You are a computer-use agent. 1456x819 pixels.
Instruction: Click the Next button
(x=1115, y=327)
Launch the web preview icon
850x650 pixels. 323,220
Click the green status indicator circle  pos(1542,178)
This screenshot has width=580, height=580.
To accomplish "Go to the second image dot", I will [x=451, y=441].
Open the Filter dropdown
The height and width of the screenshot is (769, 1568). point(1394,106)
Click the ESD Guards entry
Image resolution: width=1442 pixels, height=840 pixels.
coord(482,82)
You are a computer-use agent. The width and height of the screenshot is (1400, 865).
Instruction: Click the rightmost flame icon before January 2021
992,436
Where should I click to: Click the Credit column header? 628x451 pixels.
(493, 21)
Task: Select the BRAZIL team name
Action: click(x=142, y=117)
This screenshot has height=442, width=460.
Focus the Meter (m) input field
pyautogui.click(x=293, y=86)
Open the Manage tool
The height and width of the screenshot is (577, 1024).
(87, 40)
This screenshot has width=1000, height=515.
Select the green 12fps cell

Work instruction |
Copy out each line of the records where the string "This" appears.

Expected answer |
This screenshot has width=580, height=580.
This screenshot has height=442, width=460.
This screenshot has width=1000, height=515.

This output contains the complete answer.